Fu solo quando apprese che il suo compagno portava avanti da vent’anni una relazione con un’altra donna, Angela Barra, dalla quale aveva avuto anche tre figlie, che Anna Carrino cominciò a valutare l’ipotesi del pentimento. Questo tradimento e gli equilibri difficili all’interno della famiglia la spinsero a intraprendere la strada della collaborazione con la giustizia. Una volta presa la decisione, Carrino lasciò Casale e i suoi tre figli. Dopo la sua fuga, la sua famiglia fece un falò con i suoi oggetti personali, ma questo non bastò a lavare l’onta della collaborazione, la peggior infamia per una famiglia mafiosa. A guidarla nel percorso di collaborazione è stato il pm Antonello Ardituro, che raccogliendo le sue importanti testimonianze ha potuto incriminare decine di membri dell’organizzazione.

Oggi Anna Carrino vive sotto falso nome in una località protetta, dove sta scontando una pena in detenzione domiciliare per associazione mafiosa e omicidio. Afferma di non portare rancore verso l’ex compagno Francesco Bidognetti, nonostante sia consapevole di essere finita sulla sua lista nera.

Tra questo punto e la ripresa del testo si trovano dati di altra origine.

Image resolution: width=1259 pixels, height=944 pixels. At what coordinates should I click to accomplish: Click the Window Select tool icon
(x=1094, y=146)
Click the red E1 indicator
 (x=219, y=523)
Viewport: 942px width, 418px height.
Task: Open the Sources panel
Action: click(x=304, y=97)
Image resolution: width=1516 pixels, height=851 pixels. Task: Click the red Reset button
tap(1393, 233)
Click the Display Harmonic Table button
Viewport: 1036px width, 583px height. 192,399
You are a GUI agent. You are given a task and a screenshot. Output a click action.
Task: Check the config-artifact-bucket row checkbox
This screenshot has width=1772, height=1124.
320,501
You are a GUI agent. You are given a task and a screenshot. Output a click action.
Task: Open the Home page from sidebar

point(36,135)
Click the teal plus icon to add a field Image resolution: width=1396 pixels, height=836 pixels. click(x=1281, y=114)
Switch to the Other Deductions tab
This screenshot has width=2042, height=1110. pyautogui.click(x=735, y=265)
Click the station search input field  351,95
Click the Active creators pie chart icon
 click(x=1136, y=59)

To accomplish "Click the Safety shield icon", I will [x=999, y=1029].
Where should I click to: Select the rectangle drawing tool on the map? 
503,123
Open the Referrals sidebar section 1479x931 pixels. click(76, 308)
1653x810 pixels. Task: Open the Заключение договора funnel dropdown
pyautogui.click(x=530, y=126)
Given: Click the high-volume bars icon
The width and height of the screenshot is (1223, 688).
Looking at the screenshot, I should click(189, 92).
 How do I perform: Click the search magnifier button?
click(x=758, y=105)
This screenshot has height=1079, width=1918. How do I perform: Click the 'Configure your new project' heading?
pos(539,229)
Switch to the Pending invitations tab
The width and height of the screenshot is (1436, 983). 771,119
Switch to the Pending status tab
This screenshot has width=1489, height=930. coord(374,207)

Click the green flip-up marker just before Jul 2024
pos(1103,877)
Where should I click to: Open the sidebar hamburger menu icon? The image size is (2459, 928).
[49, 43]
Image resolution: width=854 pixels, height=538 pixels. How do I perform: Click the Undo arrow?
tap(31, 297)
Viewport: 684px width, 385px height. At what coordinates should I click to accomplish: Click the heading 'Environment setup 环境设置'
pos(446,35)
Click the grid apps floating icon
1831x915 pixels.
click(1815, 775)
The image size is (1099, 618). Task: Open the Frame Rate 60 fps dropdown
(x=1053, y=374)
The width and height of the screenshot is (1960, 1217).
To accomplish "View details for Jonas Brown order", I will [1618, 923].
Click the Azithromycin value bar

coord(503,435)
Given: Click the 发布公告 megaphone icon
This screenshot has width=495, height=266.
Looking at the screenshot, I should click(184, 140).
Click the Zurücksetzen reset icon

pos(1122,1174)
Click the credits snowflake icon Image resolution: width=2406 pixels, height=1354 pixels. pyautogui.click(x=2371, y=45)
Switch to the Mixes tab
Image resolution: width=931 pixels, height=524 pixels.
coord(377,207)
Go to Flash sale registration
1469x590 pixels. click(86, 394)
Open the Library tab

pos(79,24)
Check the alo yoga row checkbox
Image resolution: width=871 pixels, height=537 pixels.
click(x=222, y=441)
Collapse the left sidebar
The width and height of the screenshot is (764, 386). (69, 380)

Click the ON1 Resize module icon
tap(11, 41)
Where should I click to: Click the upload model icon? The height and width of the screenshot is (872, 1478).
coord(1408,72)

Quando l’ho incontrata, una delle cose che più mi premeva domandarle è perché. Perché i Casalesi mi hanno minacciato e condannato a una vita sotto protezione? «Perché diceva tante cattiverie su di loro – mi ha risposto – Sentivo che lei stava facendo tutto questo per far venire polizia, carabinieri, tante forze dell’ordine a Casal di Principe. E loro non sarebbero stati più tranquilli nel loro territorio. Perché la latitanza i Casalesi la fanno a Casale. Non è che vanno in Brasile oppure in America. La fanno lì. E quando viene una persona e incomincia a parlare del clan dei Casalesi, e incomincia a parlare del paese di Casale, è come se si andasse a rovinare qualcosa che loro comunque hanno creato per tanti anni. A volte capitava che venisse qualche affiliato a casa che diceva: ‘Quel pezzo di merda è venuto a Casal di Principe e non ci vuole lasciare proprio in pace’».

Ecco, su una cosa non sbagliavano: non li voglio proprio lasciare in pace.